Organ Transplants and Scarcity, Innovation, and Politics

Organ Transplants and Scarcity, Innovation, and Politics
Doctors carry fresh organs for transplant at a hospital in Henan Province, China, on Aug. 16, 2012. Screenshot via Sohu.com
|Updated:

We all want to live a long time.  And in vigorous good health while doing so.

Modern society and modern medical technology has transformed the prospect of a Biblical “three score and ten” lifetime, which used to be unlikely, if not unusual, into a strong, normal possibility.

But getting there is not always “half the fun.”  And sustaining life after 70 requires more and more (often high tech) maintenance.

We are outliving our design specifications.  Our organs—heart, kidney, eyes, lungs, liver are subject to wear-and-tear.  Sometimes the damage is genetic; sometimes self-inflicted (smoking, alcohol).  But the result is life shortening, and the search for life-extenders is relentless:  first palliative (stop smoking/drinking), then surgical (heart by-pass), and finally heroic (organ replacement).

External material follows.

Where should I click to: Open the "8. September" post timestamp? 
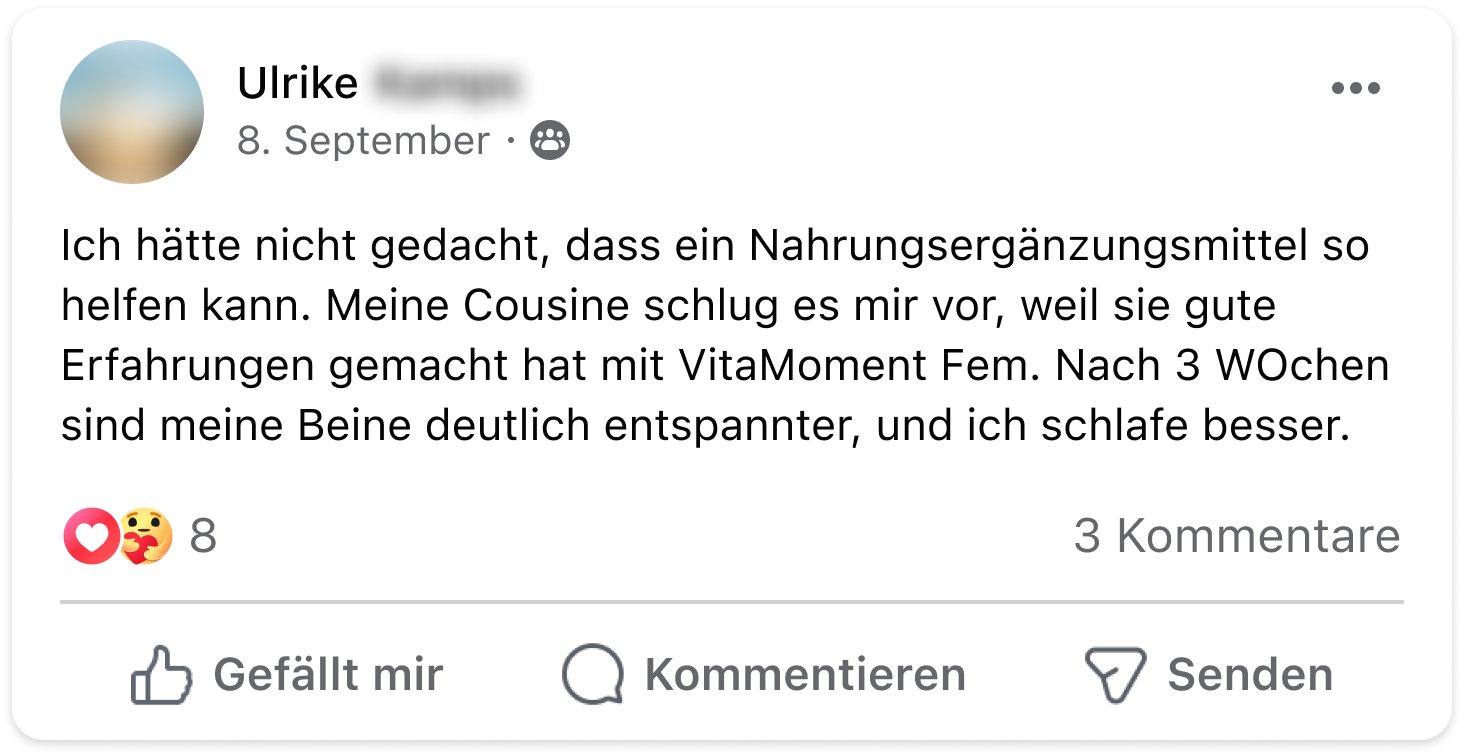tap(363, 141)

The first heart transplant was performed in Cape Town, South Africa in December 1967 by Christiaan Barnard.  For those of us media-engaged 50 years ago, the operation was miraculous.  But it opened the classic “Pandora’s box” of complexities.

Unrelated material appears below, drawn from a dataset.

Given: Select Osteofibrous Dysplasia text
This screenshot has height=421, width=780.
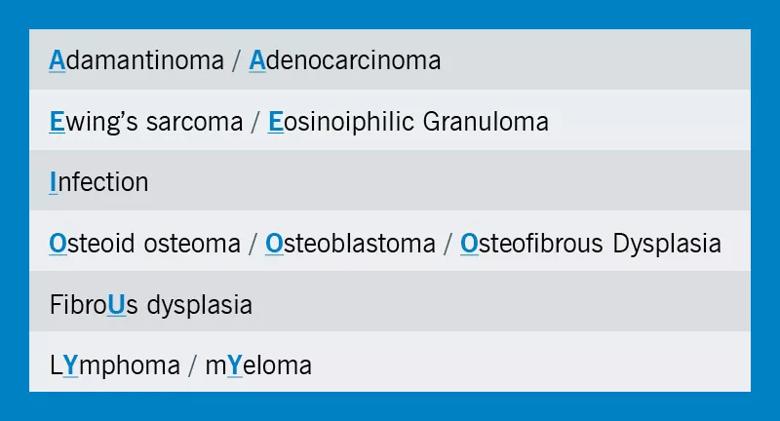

Transplants are not forever fixes.   Because not everyone has an identical twin willing to donate an organ, a good “match” must be found, and the organ recipient must contend with rejection concerns and antirejection drugs.  For example, only 54 percent of kidney transplants last 10 years.  Then another kidney is necessary.

Supply is limited.  Recipients need healthy organs, which are increasingly in short supply.  The classic “supply and demand” rules apply.  Young, healthy people don’t often die.  Or they die in accidents that preclude obtaining appropriate organs in a timely manner.  Or they die of drug overdoses that make their organs questionable.  So extended waiting lists have emerged with boards of doctors making agonizing choices regarding positioning on the list, degree of debility for the waiting recipient, compatibility of an available organ, etc.

But nobody wants to die, waiting.

The conundrum has created some adroit science fiction: “organlegging,” a term created by science fiction author, Larry Niven, postulates a 21st-22nd century universe wherein healthy persons are kidnapped and their organs harvested for those willing to pay the price.